The organization has also found a powerful ally in Doctors Without Borders, working with conflict victims and refugees in the Middle East to test the LimbForge system. In turn, Doctors Without Borders offers learnings from the field that help LimbForge refine the tools and designs. In another partnership, a medical school graduate in Sri Lanka was inspired by LimbForge’s rehabilitation model to assemble a team of doctors, mechanical engineers, and prosthetists to implement a program at a local university.
Patients report that the prosthetics created using the LimbForge system make a big difference in their daily lives. “This is not just about building a device; it’s about learning how to use it, accepting it as part of your body, and feeling comfortable showing it to other people,” Hobish says.
And as the organization empowers local caregivers with LimbForge’s manufacturing technology, the clinicians in return provide feedback about tools that will better meet local needs. By training people who themselves become trainers, they’re also building capacity to deliver continuing care to patients.
LimbForge is already planning to expand to other countries, including Turkey and Jordan, early next year. “We constantly get inquiries about how people can use our system,” Hobish says. “We’re trying to field as many of them as possible, but we’re looking forward to doing more as we grow.”

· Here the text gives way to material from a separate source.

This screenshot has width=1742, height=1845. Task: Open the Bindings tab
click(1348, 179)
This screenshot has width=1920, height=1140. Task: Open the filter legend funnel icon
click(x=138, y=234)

“Our model is to teach the local professionals and then step back into a supporting role. So it’s also an opportunity to provide jobs and advanced expertise for people in the countries in which we’re working.”
LimbForge’s ultimate goal is to foster a network of organizations that can bring its design and manufacturing technologies to poor and conflict-torn regions around the world. To that end, the team is working to bring down costs and further simplify the process. “Then there’s the continued improvement of designs, finding better materials, finding better skin-tone matches,” Hobish says. The team also aims to integrate third-party devices into the LimbForge system, to provide patients with additional designs to fulfill even more needs. “We want to make this inclusive for other organizations working in the field.”
The current technology is just the start. “We would love to be at a point where an organization can come to us with a prosthetic-rehabilitation need that could be met by 3D printing or a parametric CAD design,” Hobish continues. “And we would be able to consult, help build tools, and work with them on their projects.”
LimbForge offers a fast, affordable way to design and manufacture quality prosthetics that change lives for the better. But beyond that, LimbForge is breaking new ground by making advanced technology more accessible, to help changemakers address critical health-care and social problems wherever the need exists.